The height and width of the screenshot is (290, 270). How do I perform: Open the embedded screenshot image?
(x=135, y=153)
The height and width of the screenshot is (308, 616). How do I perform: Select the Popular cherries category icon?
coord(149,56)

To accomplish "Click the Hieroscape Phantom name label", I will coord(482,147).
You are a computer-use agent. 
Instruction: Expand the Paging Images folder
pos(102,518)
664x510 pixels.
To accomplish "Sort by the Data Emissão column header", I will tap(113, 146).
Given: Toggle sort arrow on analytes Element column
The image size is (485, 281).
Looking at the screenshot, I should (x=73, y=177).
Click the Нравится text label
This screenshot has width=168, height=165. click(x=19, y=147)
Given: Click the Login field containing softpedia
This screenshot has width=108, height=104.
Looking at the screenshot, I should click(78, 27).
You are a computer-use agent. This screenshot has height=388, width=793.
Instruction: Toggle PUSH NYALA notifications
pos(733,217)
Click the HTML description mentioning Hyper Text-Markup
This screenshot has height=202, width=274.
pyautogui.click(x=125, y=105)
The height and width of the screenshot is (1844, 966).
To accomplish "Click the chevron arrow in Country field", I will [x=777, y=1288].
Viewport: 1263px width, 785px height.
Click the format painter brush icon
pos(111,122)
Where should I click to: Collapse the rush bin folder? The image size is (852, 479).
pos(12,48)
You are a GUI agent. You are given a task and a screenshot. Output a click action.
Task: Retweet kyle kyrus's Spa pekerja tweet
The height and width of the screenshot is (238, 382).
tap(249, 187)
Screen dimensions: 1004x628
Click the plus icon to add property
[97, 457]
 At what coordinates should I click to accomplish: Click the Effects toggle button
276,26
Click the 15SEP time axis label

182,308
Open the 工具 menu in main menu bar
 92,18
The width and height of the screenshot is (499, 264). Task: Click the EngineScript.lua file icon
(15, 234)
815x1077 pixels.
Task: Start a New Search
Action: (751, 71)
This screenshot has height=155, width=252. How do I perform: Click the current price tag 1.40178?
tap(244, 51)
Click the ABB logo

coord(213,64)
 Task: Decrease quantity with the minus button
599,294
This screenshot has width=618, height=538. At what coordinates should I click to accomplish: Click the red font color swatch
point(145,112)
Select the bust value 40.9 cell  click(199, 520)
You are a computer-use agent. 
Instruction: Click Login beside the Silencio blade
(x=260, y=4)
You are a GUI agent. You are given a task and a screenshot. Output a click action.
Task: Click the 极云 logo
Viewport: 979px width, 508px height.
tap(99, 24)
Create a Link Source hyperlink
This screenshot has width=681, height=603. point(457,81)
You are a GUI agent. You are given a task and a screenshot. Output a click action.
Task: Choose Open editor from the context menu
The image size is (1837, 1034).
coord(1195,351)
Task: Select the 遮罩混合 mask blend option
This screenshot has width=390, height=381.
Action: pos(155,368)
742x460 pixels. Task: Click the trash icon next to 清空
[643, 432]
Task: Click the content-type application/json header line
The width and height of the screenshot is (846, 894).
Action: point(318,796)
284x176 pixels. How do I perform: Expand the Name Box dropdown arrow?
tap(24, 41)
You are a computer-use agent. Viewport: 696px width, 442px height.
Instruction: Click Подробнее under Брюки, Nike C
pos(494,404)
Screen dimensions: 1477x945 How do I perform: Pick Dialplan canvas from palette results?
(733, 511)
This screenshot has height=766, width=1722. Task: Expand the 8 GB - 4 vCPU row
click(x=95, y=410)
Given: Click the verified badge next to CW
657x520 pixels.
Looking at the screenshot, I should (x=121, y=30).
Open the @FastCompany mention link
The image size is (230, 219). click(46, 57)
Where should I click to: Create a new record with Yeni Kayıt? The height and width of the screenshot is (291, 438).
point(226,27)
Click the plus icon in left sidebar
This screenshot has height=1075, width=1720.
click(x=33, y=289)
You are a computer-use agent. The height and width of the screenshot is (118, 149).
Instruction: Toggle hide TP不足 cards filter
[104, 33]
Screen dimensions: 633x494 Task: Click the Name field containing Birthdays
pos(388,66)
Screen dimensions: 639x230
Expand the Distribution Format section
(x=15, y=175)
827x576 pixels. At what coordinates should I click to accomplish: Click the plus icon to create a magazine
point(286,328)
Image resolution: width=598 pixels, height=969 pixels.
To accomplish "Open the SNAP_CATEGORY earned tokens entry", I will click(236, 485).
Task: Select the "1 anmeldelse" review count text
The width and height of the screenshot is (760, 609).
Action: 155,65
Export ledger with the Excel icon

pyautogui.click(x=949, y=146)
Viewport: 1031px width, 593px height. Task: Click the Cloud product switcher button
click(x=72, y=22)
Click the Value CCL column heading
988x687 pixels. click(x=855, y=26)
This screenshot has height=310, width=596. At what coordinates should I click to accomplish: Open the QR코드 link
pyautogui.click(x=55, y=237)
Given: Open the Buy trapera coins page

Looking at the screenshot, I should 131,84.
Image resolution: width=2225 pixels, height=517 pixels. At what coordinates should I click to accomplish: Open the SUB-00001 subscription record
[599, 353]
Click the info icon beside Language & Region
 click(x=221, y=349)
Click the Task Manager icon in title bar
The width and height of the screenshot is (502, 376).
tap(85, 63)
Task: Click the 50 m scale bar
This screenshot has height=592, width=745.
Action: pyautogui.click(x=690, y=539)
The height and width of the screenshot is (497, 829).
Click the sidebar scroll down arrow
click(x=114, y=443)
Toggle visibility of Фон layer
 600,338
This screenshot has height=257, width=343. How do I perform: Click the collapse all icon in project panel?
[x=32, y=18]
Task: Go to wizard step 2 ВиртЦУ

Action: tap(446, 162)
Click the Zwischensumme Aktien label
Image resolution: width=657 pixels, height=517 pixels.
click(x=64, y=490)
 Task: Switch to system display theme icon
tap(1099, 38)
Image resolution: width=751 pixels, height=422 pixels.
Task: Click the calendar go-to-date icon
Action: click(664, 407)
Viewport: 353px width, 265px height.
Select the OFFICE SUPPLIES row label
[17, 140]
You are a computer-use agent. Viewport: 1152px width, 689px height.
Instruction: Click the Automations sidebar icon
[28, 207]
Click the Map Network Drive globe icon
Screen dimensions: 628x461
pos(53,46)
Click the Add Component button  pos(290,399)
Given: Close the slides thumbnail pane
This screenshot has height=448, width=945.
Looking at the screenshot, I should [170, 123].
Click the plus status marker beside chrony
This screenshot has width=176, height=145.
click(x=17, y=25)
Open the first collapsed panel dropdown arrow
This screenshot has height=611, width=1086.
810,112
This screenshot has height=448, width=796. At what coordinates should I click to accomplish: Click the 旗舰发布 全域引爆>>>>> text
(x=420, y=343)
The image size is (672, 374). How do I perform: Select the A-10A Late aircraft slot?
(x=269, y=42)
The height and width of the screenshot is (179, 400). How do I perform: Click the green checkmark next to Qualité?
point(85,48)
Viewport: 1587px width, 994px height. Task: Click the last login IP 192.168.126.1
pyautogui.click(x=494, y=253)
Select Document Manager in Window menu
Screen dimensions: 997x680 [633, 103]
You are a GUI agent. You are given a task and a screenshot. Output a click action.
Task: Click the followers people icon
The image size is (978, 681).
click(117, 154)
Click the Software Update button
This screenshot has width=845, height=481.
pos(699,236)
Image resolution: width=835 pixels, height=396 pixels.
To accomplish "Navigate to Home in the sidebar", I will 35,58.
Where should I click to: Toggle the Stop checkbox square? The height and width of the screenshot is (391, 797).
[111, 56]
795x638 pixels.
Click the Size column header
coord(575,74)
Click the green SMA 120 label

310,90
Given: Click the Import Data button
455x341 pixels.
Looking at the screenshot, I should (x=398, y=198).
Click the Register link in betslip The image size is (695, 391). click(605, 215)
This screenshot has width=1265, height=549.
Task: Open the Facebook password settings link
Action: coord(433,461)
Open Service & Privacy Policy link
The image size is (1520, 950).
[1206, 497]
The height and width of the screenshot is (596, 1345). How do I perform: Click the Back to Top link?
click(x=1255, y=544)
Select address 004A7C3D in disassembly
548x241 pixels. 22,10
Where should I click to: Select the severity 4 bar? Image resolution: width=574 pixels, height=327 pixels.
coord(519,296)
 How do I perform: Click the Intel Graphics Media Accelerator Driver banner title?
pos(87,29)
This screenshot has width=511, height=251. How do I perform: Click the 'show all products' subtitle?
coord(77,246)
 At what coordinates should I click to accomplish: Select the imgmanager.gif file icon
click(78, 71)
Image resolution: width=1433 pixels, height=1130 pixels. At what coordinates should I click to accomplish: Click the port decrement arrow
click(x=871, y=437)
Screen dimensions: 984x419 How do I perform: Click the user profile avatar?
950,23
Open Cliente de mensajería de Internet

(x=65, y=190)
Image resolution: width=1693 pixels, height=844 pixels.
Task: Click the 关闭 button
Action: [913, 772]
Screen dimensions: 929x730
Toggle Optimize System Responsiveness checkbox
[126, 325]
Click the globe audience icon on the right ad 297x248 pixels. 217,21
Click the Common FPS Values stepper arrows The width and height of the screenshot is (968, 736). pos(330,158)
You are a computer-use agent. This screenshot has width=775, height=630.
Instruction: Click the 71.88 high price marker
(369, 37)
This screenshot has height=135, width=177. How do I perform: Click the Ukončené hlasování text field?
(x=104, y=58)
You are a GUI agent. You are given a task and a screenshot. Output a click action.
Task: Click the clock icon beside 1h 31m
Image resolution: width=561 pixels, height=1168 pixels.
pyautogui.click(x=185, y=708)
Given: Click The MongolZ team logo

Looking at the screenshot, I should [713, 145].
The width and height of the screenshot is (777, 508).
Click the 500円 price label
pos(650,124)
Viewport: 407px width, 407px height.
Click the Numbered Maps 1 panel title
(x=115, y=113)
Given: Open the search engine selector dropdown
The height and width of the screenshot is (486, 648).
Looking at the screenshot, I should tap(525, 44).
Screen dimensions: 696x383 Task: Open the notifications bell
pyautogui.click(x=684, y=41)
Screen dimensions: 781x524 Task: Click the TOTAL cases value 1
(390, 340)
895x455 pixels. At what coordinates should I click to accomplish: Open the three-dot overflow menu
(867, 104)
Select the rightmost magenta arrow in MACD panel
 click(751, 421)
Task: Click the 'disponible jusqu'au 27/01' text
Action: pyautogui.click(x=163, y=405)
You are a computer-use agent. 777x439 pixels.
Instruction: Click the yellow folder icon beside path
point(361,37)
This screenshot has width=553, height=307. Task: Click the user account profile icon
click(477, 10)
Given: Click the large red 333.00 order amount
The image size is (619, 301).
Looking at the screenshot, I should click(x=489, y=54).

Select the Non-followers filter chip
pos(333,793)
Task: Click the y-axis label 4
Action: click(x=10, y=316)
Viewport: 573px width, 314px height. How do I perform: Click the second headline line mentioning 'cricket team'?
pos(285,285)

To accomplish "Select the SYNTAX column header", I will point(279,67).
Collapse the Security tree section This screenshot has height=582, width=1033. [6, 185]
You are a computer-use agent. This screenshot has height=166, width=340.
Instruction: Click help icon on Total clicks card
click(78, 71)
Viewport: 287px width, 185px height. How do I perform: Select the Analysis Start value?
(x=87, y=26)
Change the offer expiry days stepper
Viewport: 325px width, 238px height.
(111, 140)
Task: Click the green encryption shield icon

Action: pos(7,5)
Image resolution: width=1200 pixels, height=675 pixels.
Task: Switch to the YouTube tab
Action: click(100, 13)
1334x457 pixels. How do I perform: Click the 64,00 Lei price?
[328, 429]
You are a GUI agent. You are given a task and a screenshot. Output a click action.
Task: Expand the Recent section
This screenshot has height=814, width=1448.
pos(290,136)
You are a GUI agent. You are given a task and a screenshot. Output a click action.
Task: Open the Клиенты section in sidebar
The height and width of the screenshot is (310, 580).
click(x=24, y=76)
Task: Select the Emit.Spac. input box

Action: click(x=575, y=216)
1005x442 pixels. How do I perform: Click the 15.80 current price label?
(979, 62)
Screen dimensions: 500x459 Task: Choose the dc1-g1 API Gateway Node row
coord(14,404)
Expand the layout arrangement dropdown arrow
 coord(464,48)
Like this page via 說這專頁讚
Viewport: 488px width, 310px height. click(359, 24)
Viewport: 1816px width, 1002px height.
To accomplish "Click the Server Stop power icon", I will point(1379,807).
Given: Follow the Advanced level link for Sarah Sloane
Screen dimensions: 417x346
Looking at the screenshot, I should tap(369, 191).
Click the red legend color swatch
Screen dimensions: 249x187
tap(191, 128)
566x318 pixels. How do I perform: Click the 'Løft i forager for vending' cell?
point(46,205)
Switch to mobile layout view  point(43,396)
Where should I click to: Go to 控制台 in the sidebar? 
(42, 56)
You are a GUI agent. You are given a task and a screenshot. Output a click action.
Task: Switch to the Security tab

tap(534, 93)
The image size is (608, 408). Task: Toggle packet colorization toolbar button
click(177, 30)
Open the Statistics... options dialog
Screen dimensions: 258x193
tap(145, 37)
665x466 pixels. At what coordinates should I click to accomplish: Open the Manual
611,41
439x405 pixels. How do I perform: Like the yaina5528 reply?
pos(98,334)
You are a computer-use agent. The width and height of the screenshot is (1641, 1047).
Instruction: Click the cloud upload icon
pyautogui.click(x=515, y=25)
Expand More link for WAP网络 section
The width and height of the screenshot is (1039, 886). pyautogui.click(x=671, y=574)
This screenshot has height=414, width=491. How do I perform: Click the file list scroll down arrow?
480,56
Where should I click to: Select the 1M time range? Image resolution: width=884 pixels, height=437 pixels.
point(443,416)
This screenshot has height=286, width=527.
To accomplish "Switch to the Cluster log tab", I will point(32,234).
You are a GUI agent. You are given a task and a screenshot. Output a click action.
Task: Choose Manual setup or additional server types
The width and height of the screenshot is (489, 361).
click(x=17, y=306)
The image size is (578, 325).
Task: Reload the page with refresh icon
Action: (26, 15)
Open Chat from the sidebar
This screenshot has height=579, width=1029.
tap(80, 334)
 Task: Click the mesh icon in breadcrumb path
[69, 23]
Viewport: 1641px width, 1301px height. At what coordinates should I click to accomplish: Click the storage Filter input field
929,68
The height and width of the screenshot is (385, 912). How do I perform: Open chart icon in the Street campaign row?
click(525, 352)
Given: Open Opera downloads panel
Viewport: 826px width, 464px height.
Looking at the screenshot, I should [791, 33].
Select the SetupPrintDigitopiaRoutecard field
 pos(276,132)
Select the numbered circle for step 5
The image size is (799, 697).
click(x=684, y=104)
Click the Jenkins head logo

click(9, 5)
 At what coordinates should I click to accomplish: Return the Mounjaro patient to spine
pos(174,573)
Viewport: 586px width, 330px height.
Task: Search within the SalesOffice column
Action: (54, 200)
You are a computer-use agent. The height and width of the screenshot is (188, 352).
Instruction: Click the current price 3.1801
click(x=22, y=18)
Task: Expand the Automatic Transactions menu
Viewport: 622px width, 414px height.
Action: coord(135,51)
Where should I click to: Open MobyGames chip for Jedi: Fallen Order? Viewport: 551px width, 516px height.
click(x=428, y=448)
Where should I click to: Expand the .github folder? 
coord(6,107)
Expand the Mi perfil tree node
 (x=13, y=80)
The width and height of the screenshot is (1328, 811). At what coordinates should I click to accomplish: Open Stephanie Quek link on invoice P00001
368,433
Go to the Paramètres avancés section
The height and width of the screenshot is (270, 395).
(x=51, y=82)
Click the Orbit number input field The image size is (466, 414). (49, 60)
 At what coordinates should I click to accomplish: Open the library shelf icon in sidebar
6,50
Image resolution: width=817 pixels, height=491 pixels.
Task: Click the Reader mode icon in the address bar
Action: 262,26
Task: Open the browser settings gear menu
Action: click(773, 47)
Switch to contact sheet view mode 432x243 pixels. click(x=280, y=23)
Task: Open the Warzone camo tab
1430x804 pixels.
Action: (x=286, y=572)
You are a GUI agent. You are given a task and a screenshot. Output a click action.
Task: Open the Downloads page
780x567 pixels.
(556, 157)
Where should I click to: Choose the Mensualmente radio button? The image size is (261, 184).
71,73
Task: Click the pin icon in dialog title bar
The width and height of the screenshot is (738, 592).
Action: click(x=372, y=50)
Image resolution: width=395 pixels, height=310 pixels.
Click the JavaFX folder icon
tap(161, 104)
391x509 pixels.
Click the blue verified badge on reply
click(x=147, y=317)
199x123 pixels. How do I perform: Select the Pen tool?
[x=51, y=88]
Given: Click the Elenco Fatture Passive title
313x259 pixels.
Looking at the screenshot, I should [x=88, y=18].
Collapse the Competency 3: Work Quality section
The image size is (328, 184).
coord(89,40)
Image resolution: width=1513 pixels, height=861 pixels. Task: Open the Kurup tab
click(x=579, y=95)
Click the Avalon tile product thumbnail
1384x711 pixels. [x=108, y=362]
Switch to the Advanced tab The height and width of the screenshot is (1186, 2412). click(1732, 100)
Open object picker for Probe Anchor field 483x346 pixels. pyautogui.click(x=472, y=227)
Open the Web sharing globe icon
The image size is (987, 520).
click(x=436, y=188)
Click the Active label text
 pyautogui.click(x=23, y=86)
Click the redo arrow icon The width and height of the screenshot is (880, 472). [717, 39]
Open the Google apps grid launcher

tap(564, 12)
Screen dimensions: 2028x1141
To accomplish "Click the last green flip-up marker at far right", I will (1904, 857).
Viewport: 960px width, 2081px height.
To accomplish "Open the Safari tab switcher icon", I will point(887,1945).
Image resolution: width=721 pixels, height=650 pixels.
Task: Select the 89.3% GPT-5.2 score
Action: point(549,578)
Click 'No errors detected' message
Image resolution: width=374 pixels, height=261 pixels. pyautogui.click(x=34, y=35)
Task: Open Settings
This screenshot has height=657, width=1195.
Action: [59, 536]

* **OBJECTIVE**
Copy out the items verbatim from the line with "review count text" up to and including the line with "click(x=17, y=25)".

* **RESPONSE TO THIS EXERCISE**
Task: Select the "1 anmeldelse" review count text
The width and height of the screenshot is (760, 609).
Action: 155,65
Export ledger with the Excel icon

pyautogui.click(x=949, y=146)
Viewport: 1031px width, 593px height. Task: Click the Cloud product switcher button
click(x=72, y=22)
Click the Value CCL column heading
988x687 pixels. click(x=855, y=26)
This screenshot has height=310, width=596. At what coordinates should I click to accomplish: Open the QR코드 link
pyautogui.click(x=55, y=237)
Given: Open the Buy trapera coins page

Looking at the screenshot, I should 131,84.
Image resolution: width=2225 pixels, height=517 pixels. At what coordinates should I click to accomplish: Open the SUB-00001 subscription record
[599, 353]
Click the info icon beside Language & Region
 click(x=221, y=349)
Click the Task Manager icon in title bar
The width and height of the screenshot is (502, 376).
tap(85, 63)
Task: Click the 50 m scale bar
This screenshot has height=592, width=745.
Action: pyautogui.click(x=690, y=539)
The height and width of the screenshot is (497, 829).
Click the sidebar scroll down arrow
click(x=114, y=443)
Toggle visibility of Фон layer
 600,338
This screenshot has height=257, width=343. How do I perform: Click the collapse all icon in project panel?
[x=32, y=18]
Task: Go to wizard step 2 ВиртЦУ

Action: tap(446, 162)
Click the Zwischensumme Aktien label
Image resolution: width=657 pixels, height=517 pixels.
click(x=64, y=490)
 Task: Switch to system display theme icon
tap(1099, 38)
Image resolution: width=751 pixels, height=422 pixels.
Task: Click the calendar go-to-date icon
Action: click(664, 407)
Viewport: 353px width, 265px height.
Select the OFFICE SUPPLIES row label
[17, 140]
You are a computer-use agent. Viewport: 1152px width, 689px height.
Instruction: Click the Automations sidebar icon
[28, 207]
Click the Map Network Drive globe icon
Screen dimensions: 628x461
pos(53,46)
Click the Add Component button  pos(290,399)
Given: Close the slides thumbnail pane
This screenshot has height=448, width=945.
Looking at the screenshot, I should [170, 123].
Click the plus status marker beside chrony
This screenshot has width=176, height=145.
click(x=17, y=25)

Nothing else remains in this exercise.